Un objet très bien conservé
Malgré les années passées, le tambour a gardé de sa superbe. Ce pahu est dans un excellent état de conservation. Afin de proposer à Aéroport de Tahiti une exposition de qualité dans la future vitrine de l’arrivée internationale, sans mettre en péril les objets plus que centenaires, le Musée a proposé de présenter des reproductions de quelques objets phares, dont le tambour des Australes. Il semblait en effet important de montrer aux arrivants quelques-uns de nos trésors. Ainsi, l’établissement culturel a fait appel aux élèves de troisième année du Centre des Métiers d’Art afin de reproduire plusieurs objets anciens (voir encadré).
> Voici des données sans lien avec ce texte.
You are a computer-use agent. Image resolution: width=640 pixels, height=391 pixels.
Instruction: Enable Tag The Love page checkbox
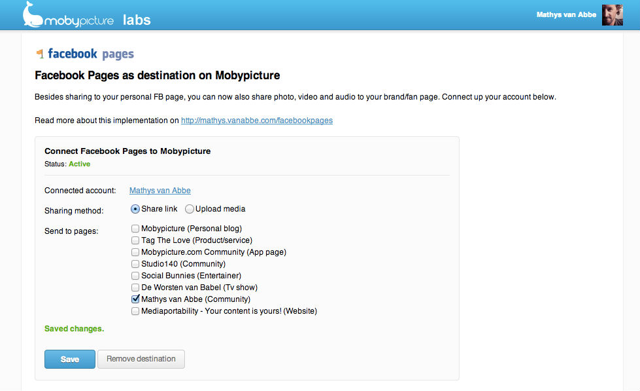tap(135, 240)
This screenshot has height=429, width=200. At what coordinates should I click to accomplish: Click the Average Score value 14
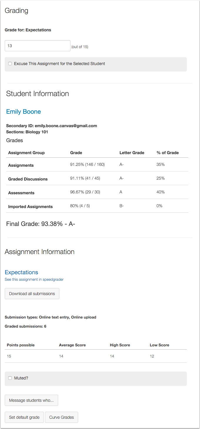[61, 356]
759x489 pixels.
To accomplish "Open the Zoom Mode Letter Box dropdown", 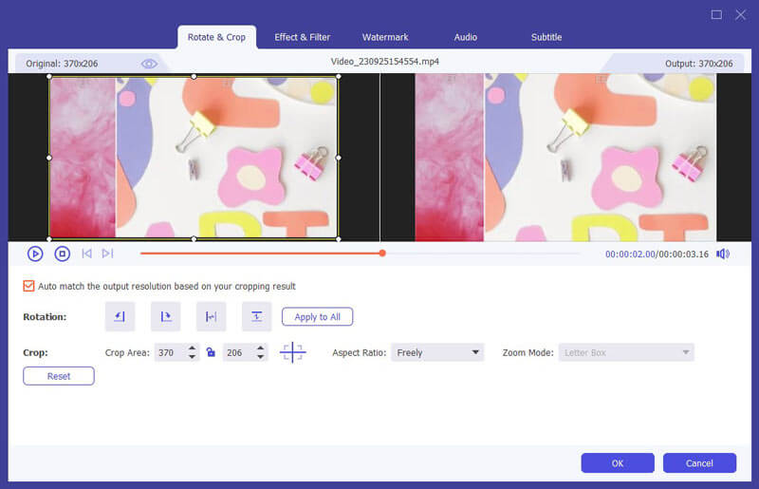I will click(626, 352).
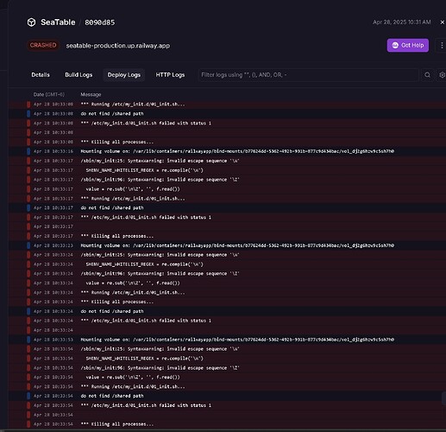446x432 pixels.
Task: Click red severity marker of first log line
Action: (x=28, y=104)
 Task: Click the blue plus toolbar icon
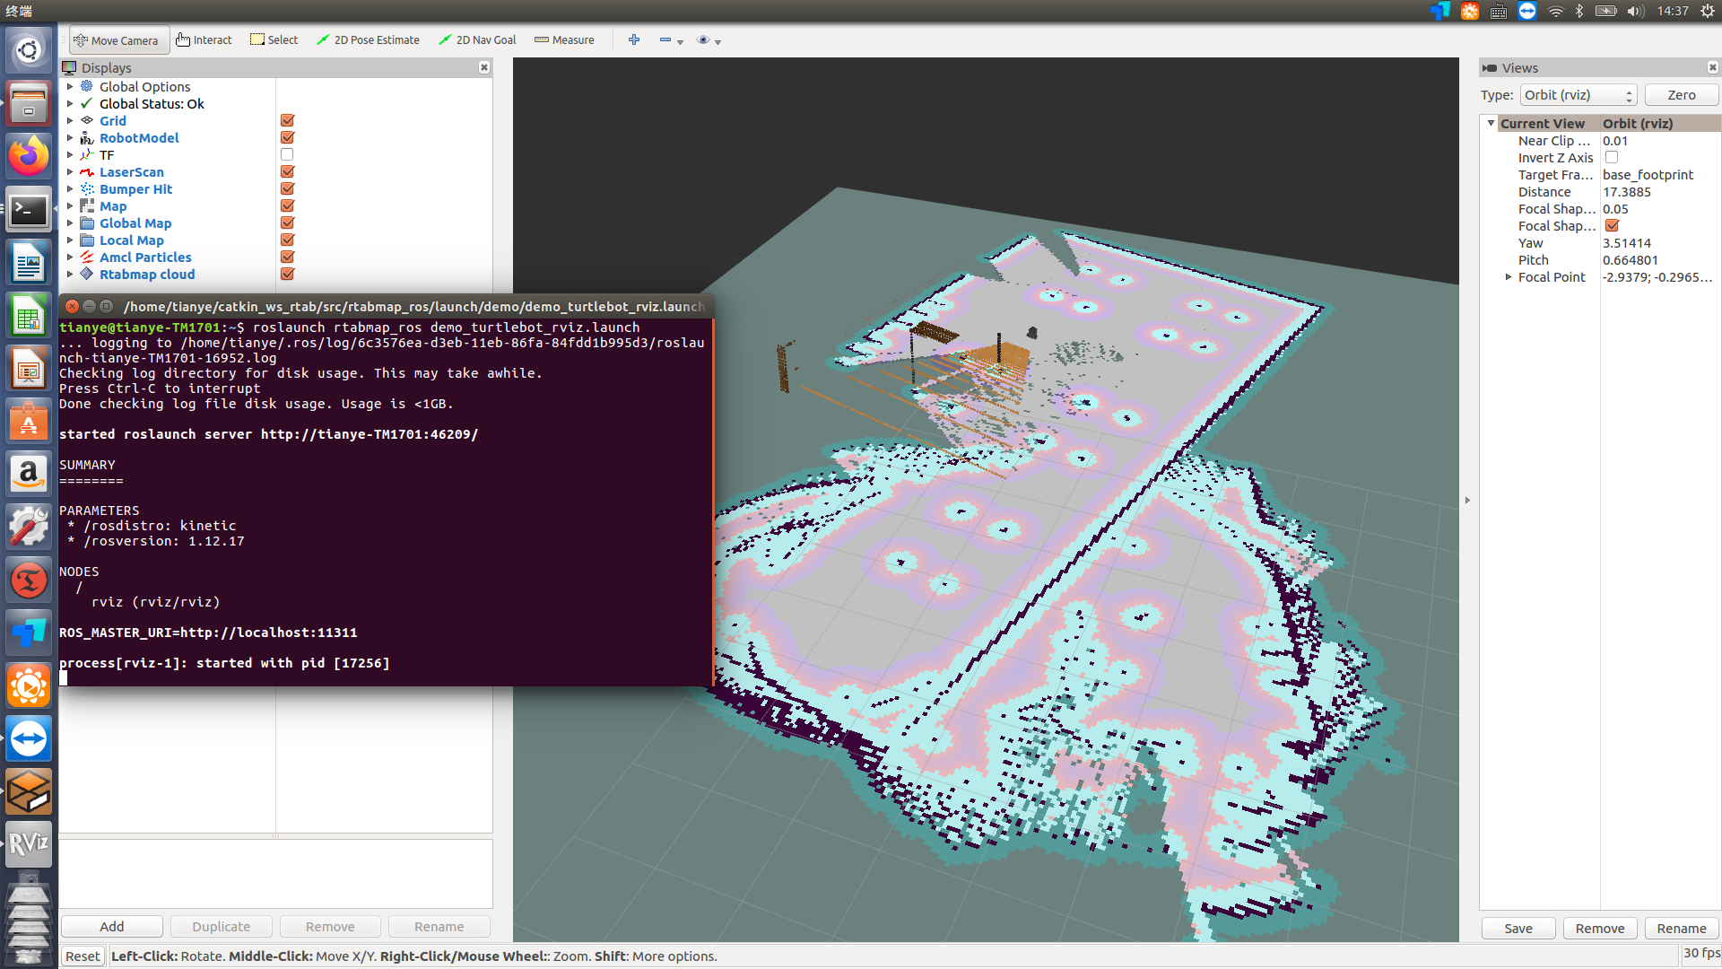coord(634,40)
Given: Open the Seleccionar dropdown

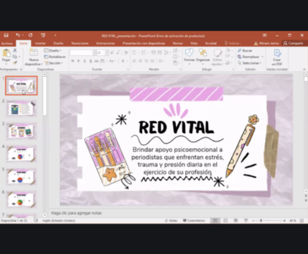Looking at the screenshot, I should (x=250, y=63).
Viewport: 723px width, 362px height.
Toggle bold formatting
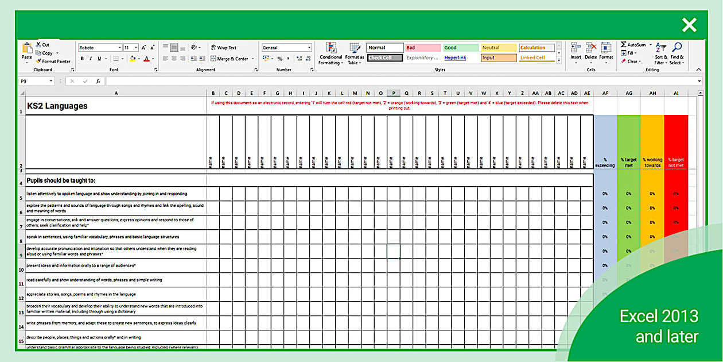[82, 59]
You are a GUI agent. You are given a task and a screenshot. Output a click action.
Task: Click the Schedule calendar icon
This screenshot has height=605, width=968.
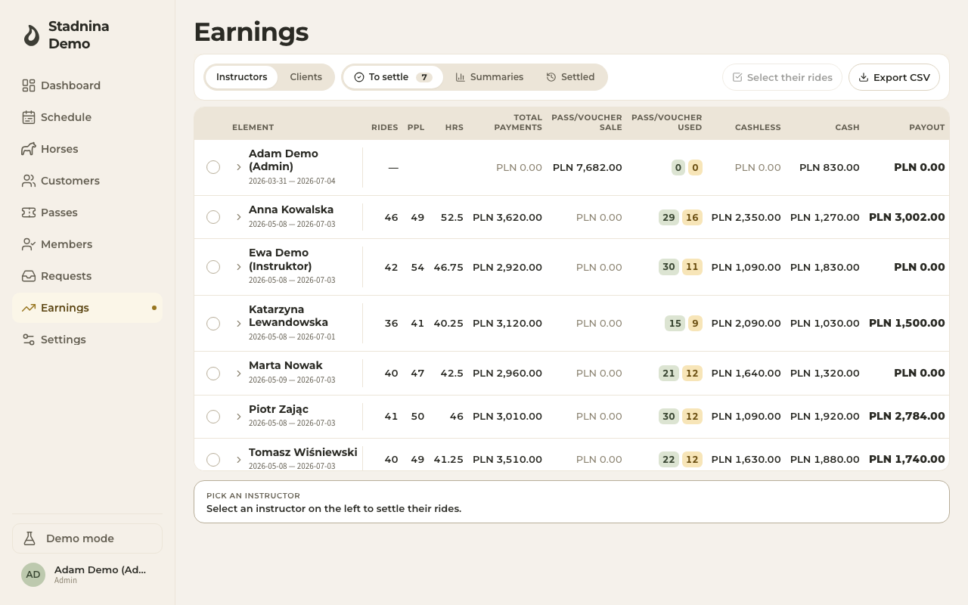(x=29, y=117)
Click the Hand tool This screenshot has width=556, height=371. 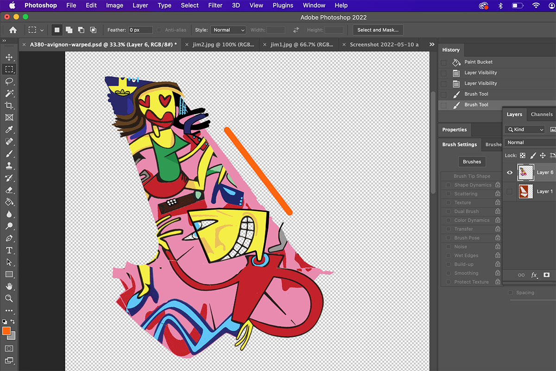(x=9, y=287)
En attendant, l’original est à (re) découvrir dans la salle 3 du Musée de Tahiti et des Îles.
ENCADRE :
De magnifiques reproductions réalisées par les élèves du Centre des Métiers d’Art
Ce sont les élèves de troisième année qui ont la délicate mission de reproduire un pahu d’époque conservé au Musée de Tahiti et des Îles. Début septembre, durant toute une matinée, enseignants et étudiants se sont retrouvés au Musée pour relever les dimensions et préparer les gabarits du tambour. « Reproduire cet objet constitue pour nos élèves un travail intéressant car il est très raffiné. Ils vont devoir être capables de réinventer des outils afin de se rapprocher de la finesse des motifs réalisés par encoches et ajours sur ce tambour des Australes », explique Viri Taimana, le directeur du Centre des Métiers d’Art. Les élèves devront créer des outils miniatures pour réaliser les différentes formes sculptées. En plus du tambour, ils devront réaliser cette année la reproduction d’un u’u, également commandé par le Musée pour la vitrine de l’aéroport. Les élèves ont souhaité réaliser d’autres u’u marquisiens en aito afin de se familiariser avec la sculpture sur bois dur, ce qui implique une préparation spécifique des outils et une compréhension de la matière. « Nous voulons que nos élèves soient des créateurs d’œuvres inédites mais aussi capables de réaliser des reproductions d’œuvres marquantes du patrimoine ». Si les élèves sculpteurs sont en charge de l’essentiel du travail de reproduction, les élèves graveurs devront, pour leur part, composer des accessoires et des parures à partir des motifs du pahu des Australes et des u’u marquisiens. Ce travail servira aussi aux enseignants d’indicateur d’évaluation des élèves sur le respect du cahier des charges définis dans la commande du Musée de Tahiti et des îles concernant les œuvres à reproduire.